Total the lines of the entries below that hold the string "icon", then write only that total.

§ Data provided:
-- Opening Marker --
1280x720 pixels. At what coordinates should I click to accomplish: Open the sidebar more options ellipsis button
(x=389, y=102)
-- Closing Marker --
-- Opening Marker --
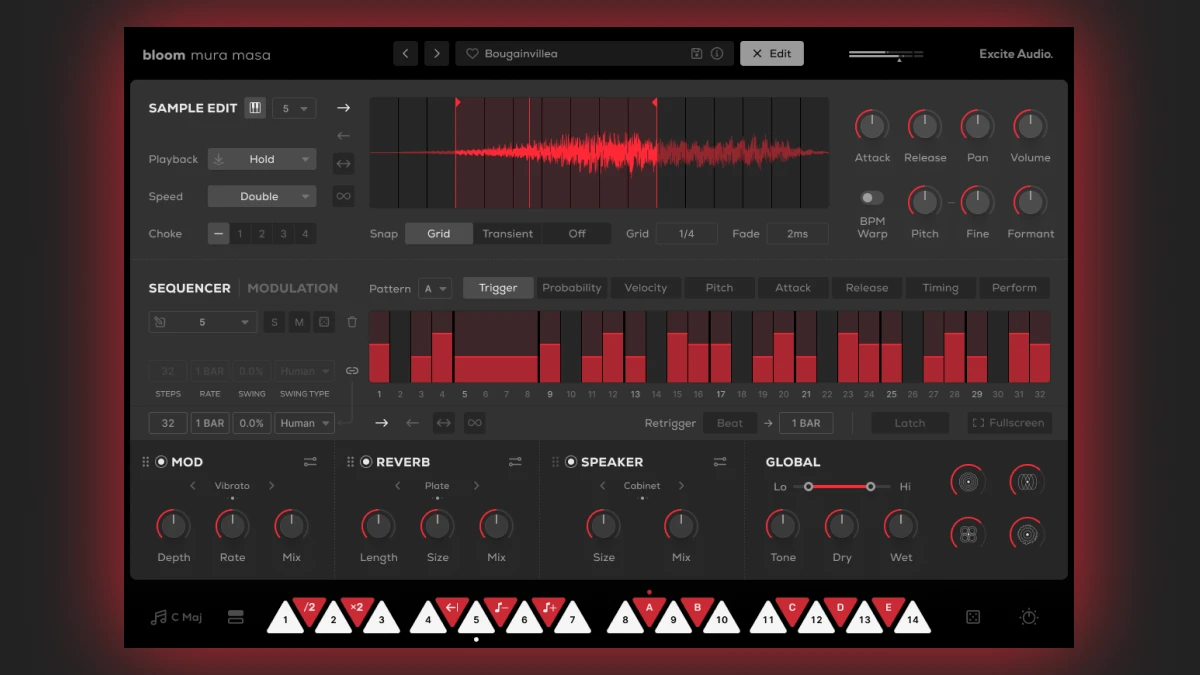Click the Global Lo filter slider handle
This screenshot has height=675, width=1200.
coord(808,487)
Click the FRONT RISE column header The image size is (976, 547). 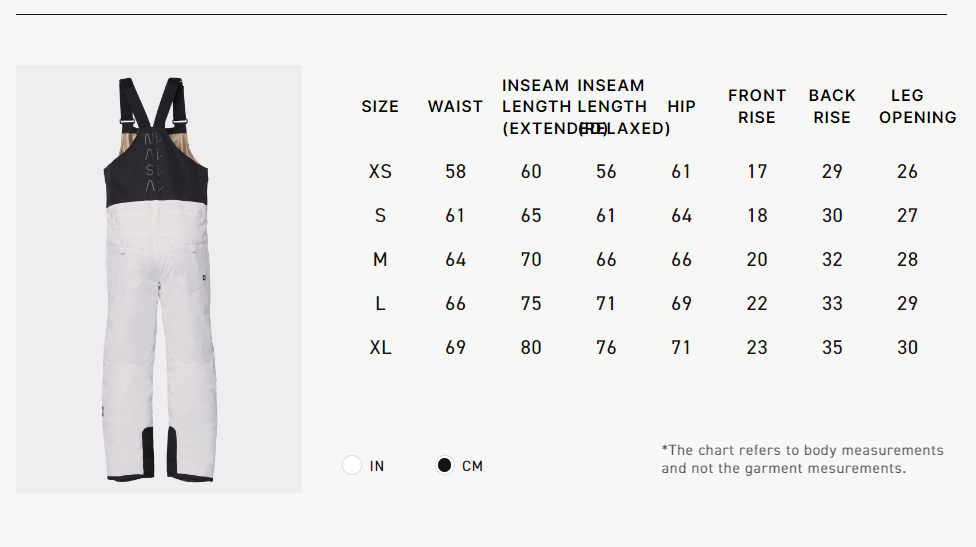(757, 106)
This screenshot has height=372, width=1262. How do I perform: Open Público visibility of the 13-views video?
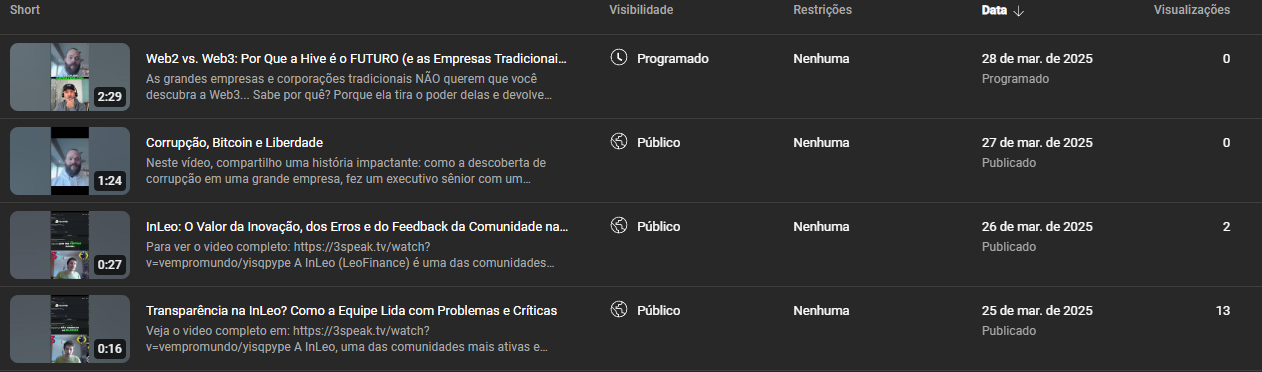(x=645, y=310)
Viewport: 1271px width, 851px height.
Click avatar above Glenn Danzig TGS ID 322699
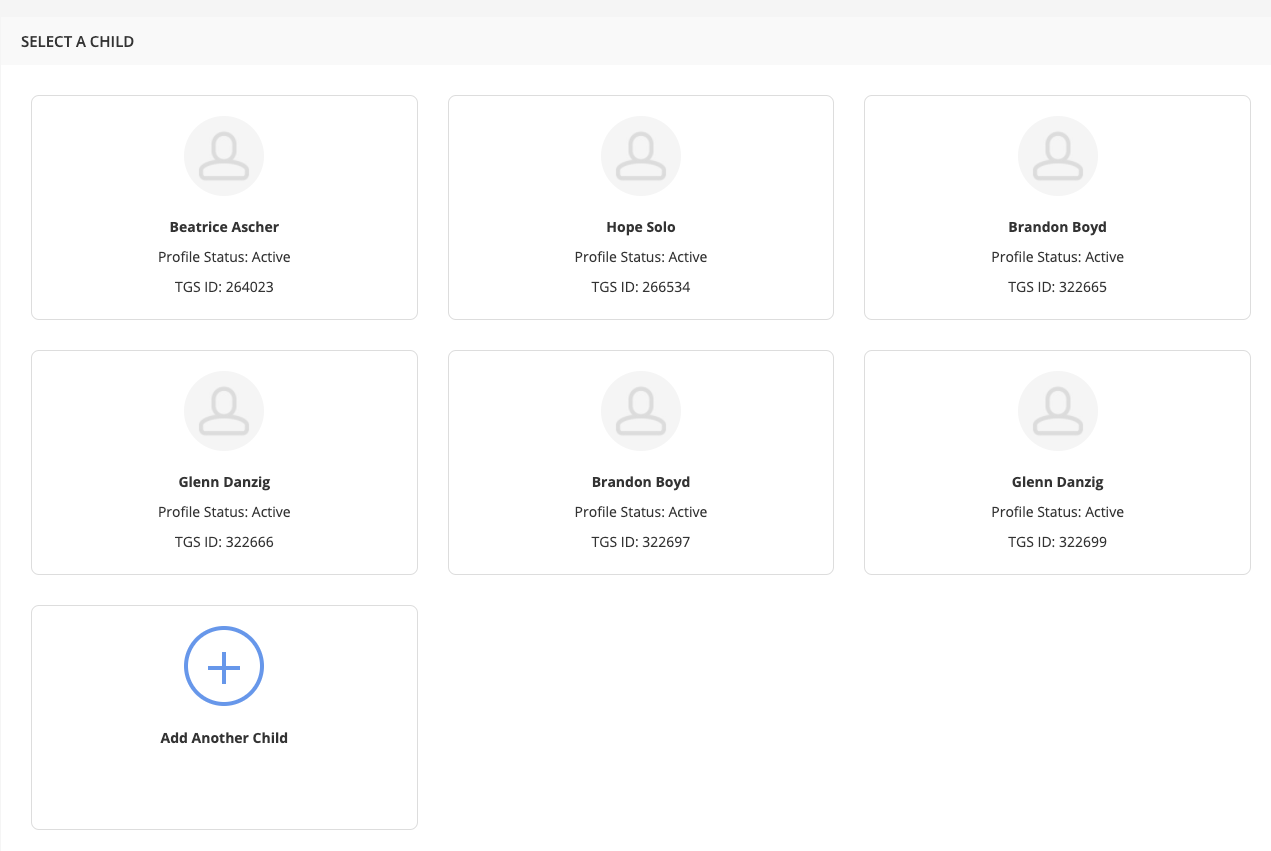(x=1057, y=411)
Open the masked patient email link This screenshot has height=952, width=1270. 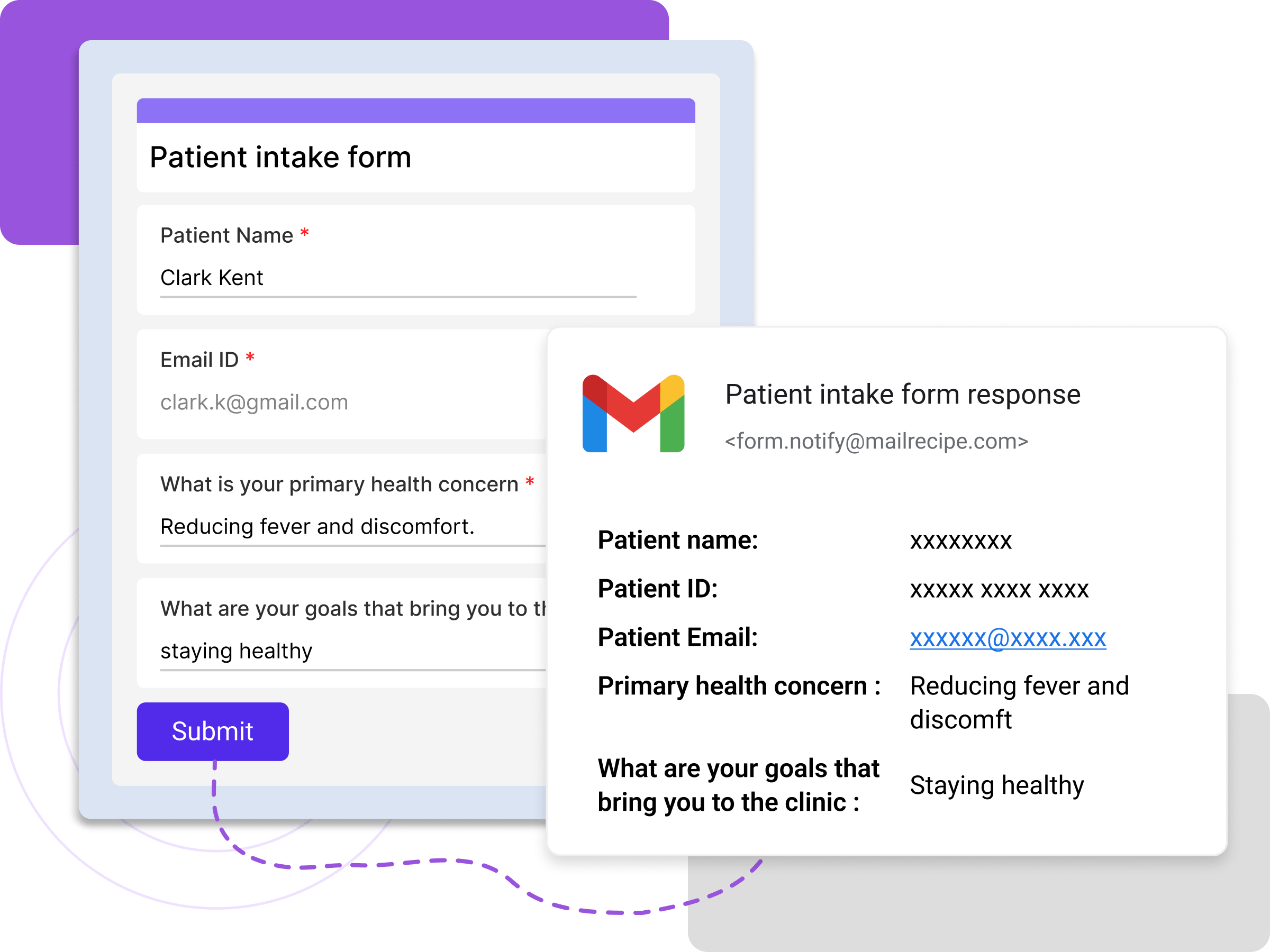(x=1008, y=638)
-- Closing Marker --
-- Opening Marker --
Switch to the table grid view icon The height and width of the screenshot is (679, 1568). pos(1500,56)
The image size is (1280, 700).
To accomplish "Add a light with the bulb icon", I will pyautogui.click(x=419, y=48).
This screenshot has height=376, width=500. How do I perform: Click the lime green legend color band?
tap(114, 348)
-- Closing Marker --
§ Reply: 2